DEPECHE

Le régime togolais de plus en plus isolé

Le 20 février 2005, publié sur ufctogo.com

LOME - Le régime togolais, sous le coup de sanctions adoptées samedi par la Communauté économique des Etats d’Afrique de l’Ouest (Cedeao), est de plus en plus isolé, alors que les appels à la démission du nouveau président Faure Gnassingbé se multiplient au sein de la communauté internationale.

Jugeant insuffisante l’annonce faite la veille par Gnassingbé de la tenue d’un scrutin présidentiel dans les 60 jours, la Cedeao a suspendu samedi le Togo de son organisation, interdit les voyages des dirigeants togolais et imposé un embargo sur les ventes d’armes à Lomé.

Ces sanctions constituent une riposte à la décision de l’armée togolaise de nommer à la tête de l’Etat l’un des fils du défunt président Gnassingbé Eyadéma.

"La décision de Faure Gnassingbé place le Togo dans une situation d’isolement vis-à-vis de la communauté internationale", a prévenu dimanche Louis Michel, commissaire européen au Développement et à l’Aide humanitaire.

L’Union européenne, qui n’a pas pour l’heure annoncé son intention de sanctionner à nouveau le Togo, avait déjà suspendu ses aides à Lomé en 1993 en raison d’un "déficit démocratique".

Le porte-parole du département d’Etat américain, Richard Boucher, a déclaré que Washington soutenait la décision de la Cedeao et le secrétaire général des Nations unies, Kofi Annan, a appelé à trouver d’urgence une solution à la crise dans le respect de la constitution du pays.

LA FRANCE SOUTIENT LA CEDEAO

La France a elle aussi apporté dimanche son "soutien total à l’action conduite par (la Cedeao) pour obtenir le retour à la pleine légalité constitutionnelle".

"Nous notons positivement la déclaration de M. Faure Gnassingbé annonçant des élections présidentielles dans un délai de 60 jours", ajoute le communiqué du porte-parole du ministère des Affaires étrangères, Hervé Ladsous, qui regrette toutefois "qu’il n’ait pas été possible d’apporter une solution, dans le plein respect de la Constitution, à la question de la dévolution du pouvoir présidentiel intérimaire".

Les autorités togolaises ont réagi prudemment dimanche à ces déclarations.
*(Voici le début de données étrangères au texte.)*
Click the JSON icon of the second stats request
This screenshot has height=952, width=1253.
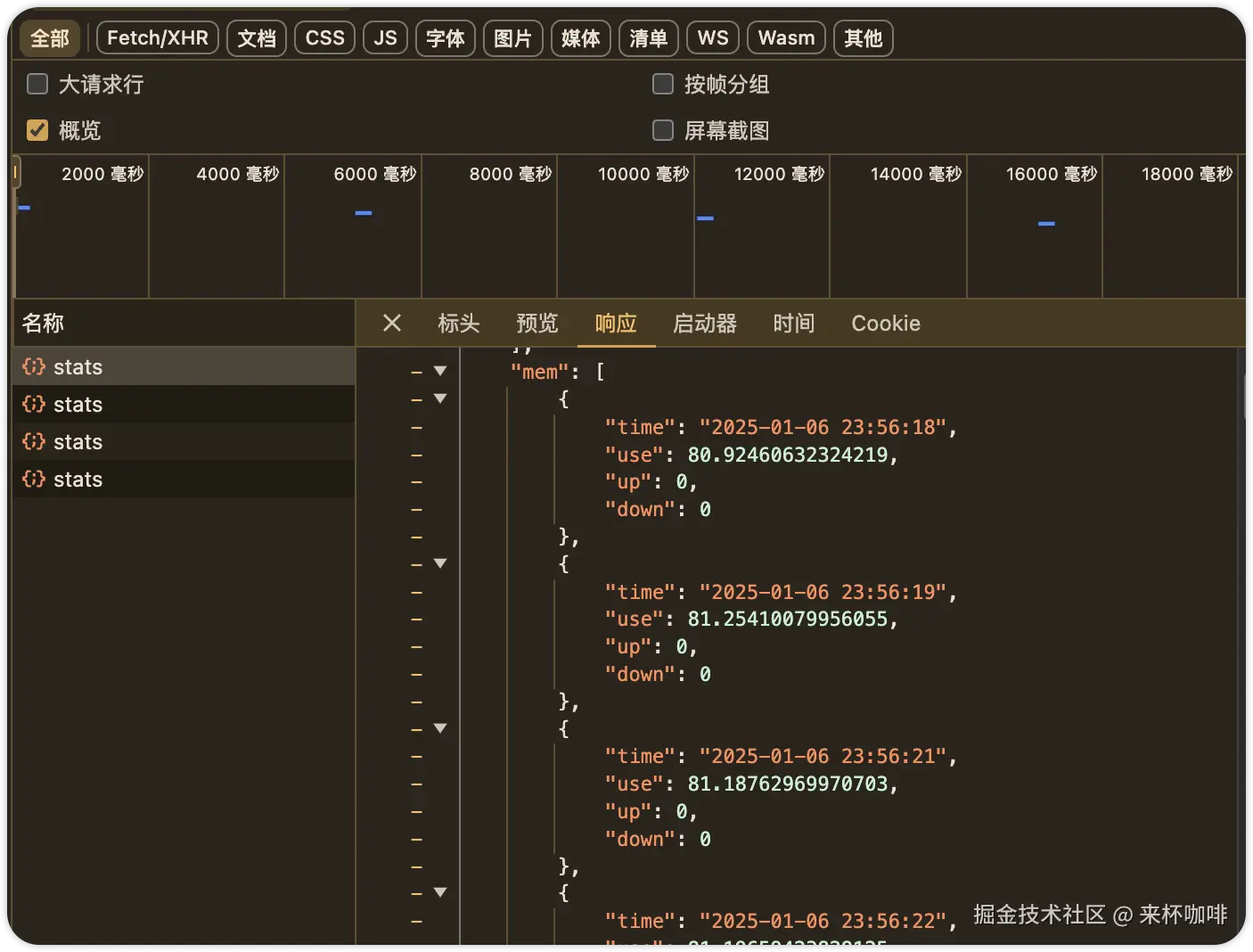click(x=34, y=404)
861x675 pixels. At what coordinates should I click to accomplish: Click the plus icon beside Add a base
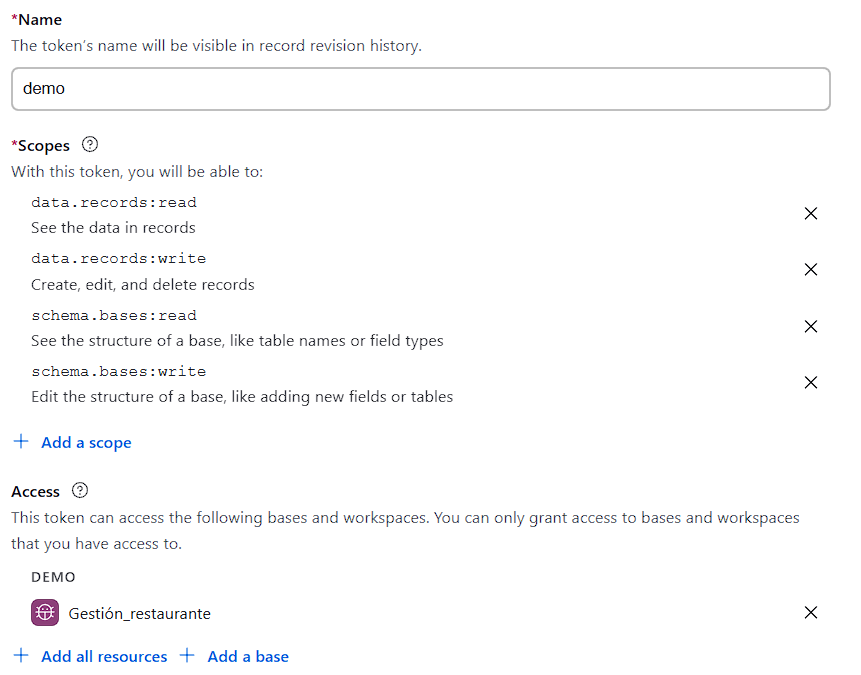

Le ministre togolais de la Communication, Pitang Tchalla, a affirmé que le pouvoir n’aimait pas prendre de décisions hâtives mais qu’il réagirait, soit avec une déclaration, soit en prenant directement des mesures.
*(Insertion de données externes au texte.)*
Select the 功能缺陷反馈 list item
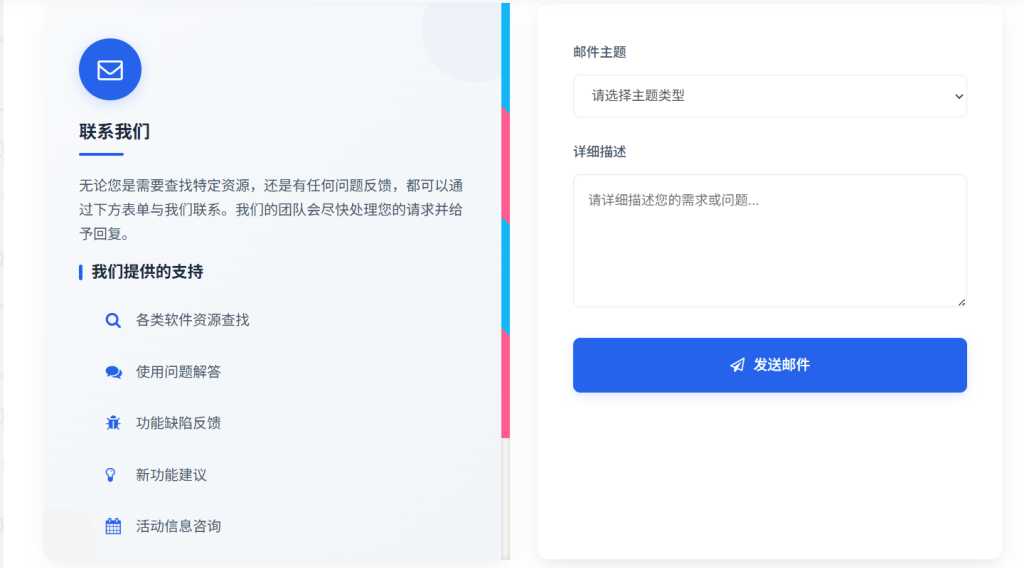The image size is (1024, 568). pyautogui.click(x=178, y=423)
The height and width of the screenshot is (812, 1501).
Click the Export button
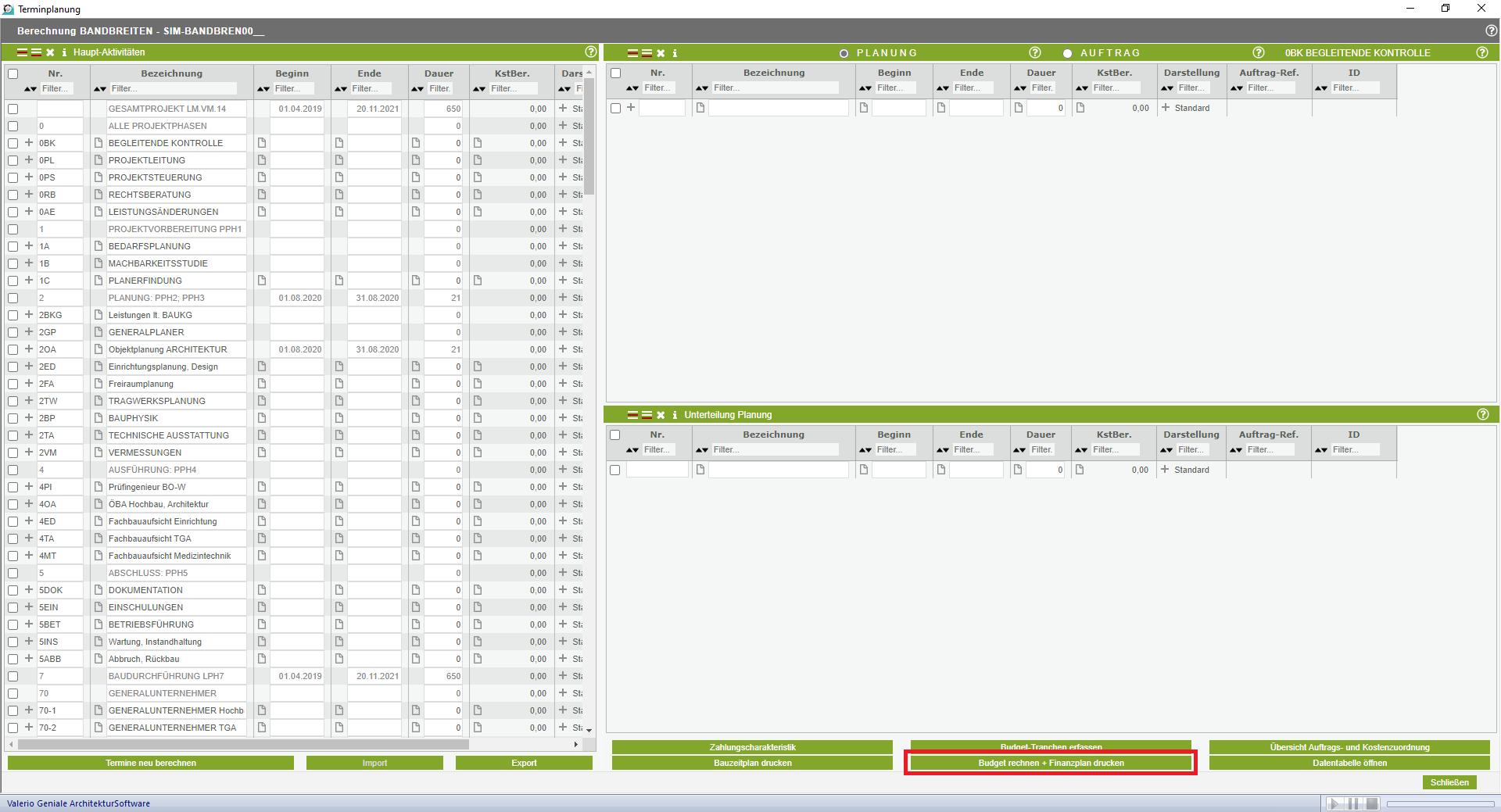tap(524, 763)
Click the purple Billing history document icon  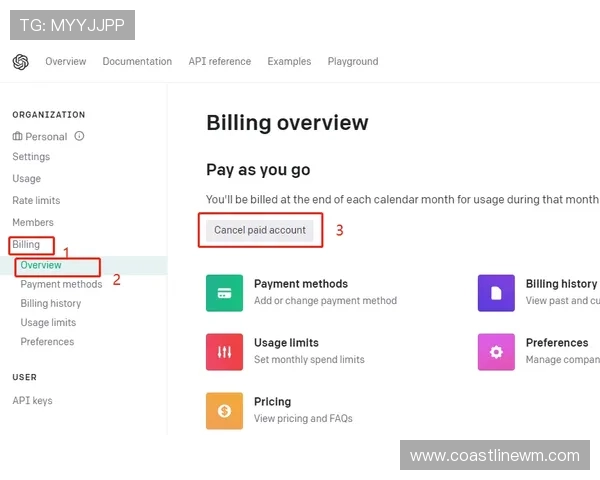pyautogui.click(x=496, y=293)
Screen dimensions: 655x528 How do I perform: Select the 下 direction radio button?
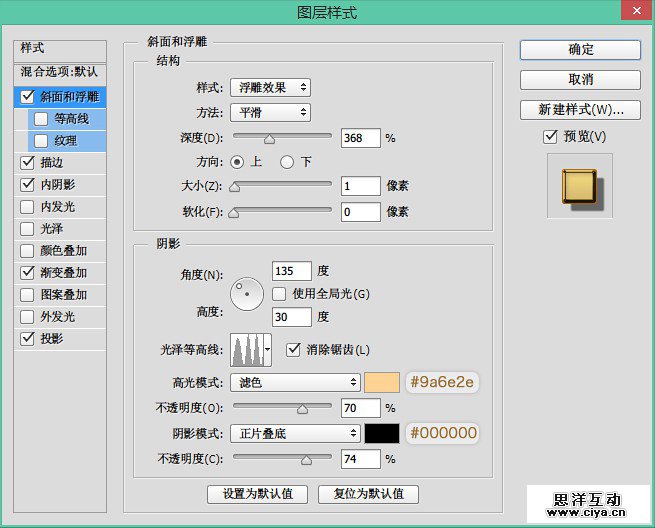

"Pour le moment, nous y réfléchissons", a-t-il ajouté.

Gnassingbé est également sous la pression de l’opposition togolaise, dont la manifestation a réuni plus de 10.000 personnes samedi dans les rues de la capitale.

Le principal leader de l’opposition, Gilchrist Olympio, s’est félicité dimanche des déclarations de la communauté internationale.

"Il semble que les choses aillent dans le bon sens mais nous n’abandonnons pas", a-t-il dit à Reuters de Paris, où il vit en exil depuis une tentative d’assassinat en 1992.

"Nous allons continuer à manifester (...) jusqu’à ce que le fils Gnassingbé quitte le pouvoir. Personne n’accepte des élections organisées par Gnassingbé. Tout le monde l’exclut", a-t-il ajouté dans un entretien accordé en anglais.

L’armée togolaise a nommé Faure Gnassingbé à la présidence dans les heures ayant suivi le décès de son père, Gnassingbé Eyadéma, le 5 février. Le code électoral et la constitution ont ensuite été modifiés à la hâte pour permettre au nouveau dirigeant de se maintenir au pouvoir jusqu’en 2008, terme du mandat présidentiel qu’accomplissait son père.

En cas de vacance du pouvoir, la loi fondamentale initiale du pays stipulait que l’intérim devait être assuré par le président de l’Assemblée nationale et qu’une élection présidentielle anticipée devait se tenir dans les 60 jours.

Cette succession a été qualifiée de "coup d’Etat" par plusieurs pays africains, dont le Nigeria, président en exercice de l’Union africaine, qui a même brandi la menace d’une intervention militaire au Togo.